Twice this week, I had insurers tell me, “you know what, we just don’t want to offer you insurance.” The first time was for house insurance. Now that we have found tenants to rent our house (YEAH!), I figured it was time to contact my home insurer and let them know our plans. I assumed there’d be some increase in our insurance costs. But, instead, they told us that the combination of renting the house and leaving the country gave them the willies (sorry Will). It worked out well for us, though. We ended up switching home and auto insurance and we stand to save a good bit of money as well.

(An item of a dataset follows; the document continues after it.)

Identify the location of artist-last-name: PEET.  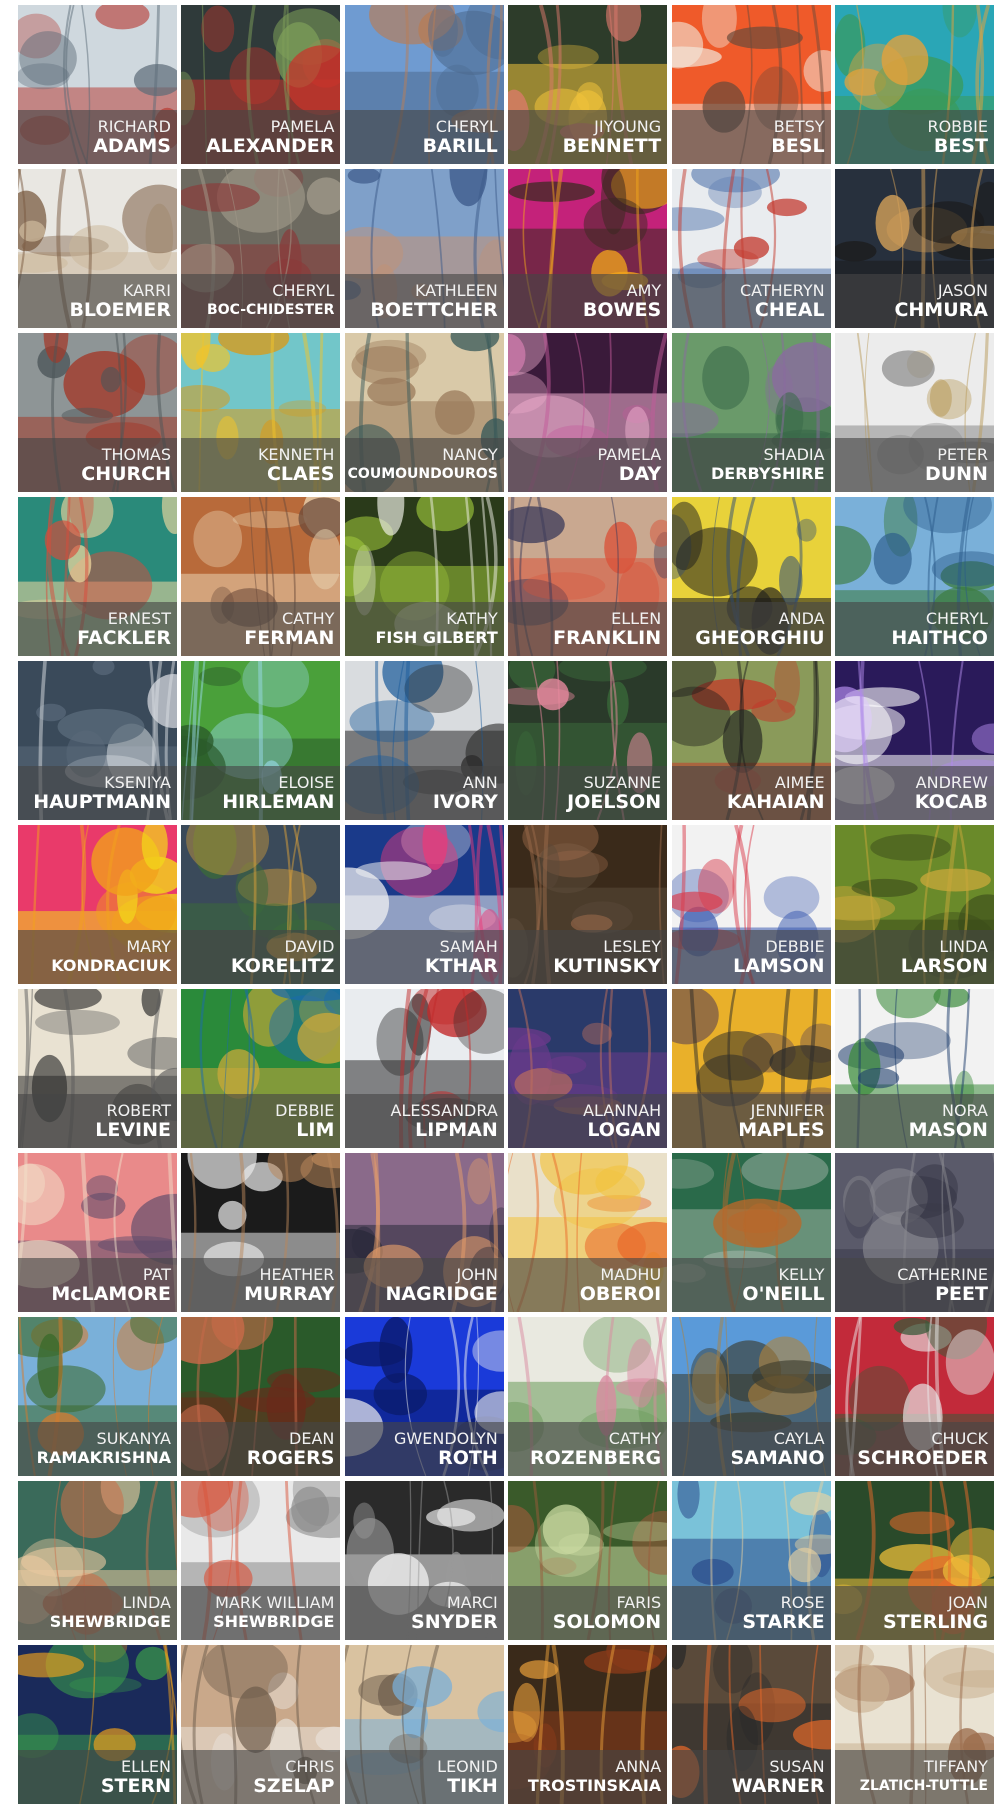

The next day, I decided it was time to tackle medical insurance. We’d both made trips into the outer ring of hell (a.k.a. ServiceOntario) to advise of our plans and get our one-time waivers from the normal OHIP residency requirements. But, even with assurance that we’ll be covered on return, it turned out to be somewhat difficult to find an insurer who was interested.
Both of us recently underwent physicals and were declared healthy. We made our doctor aware of our trip plans and she dashed off a number of prescriptions for various potential ailments we might face along the way. But in spite of this, the first insurer I called said “no thanks” to the idea of providing us with emergency medical insurance.
It’s me, of course, and not Super Kath, that is the source of their concerns. Although I consider my health to be a great blessing, I do take a few daily medications to proactively stave off this or that condition. Add them up, factor in age, family history and the length of our travel plans, and it was enough to exceed the risk profile of at least one insurer.
I wasn’t too concerned though, as I understand that each insurer is picking and choosing their risks and some are only interested in low hanging fruit. My fruit hangs just right, thank you very much! A few more hours on the phone and we had quotes from 3 others willing to give us 365 days of emergency medical. So, we now have that box checked.
With the insurances in place, the house rented and the boat working again, my shoulders are starting to relax a bit more. Still oodles of stuff to do, but the major pieces are now all in place.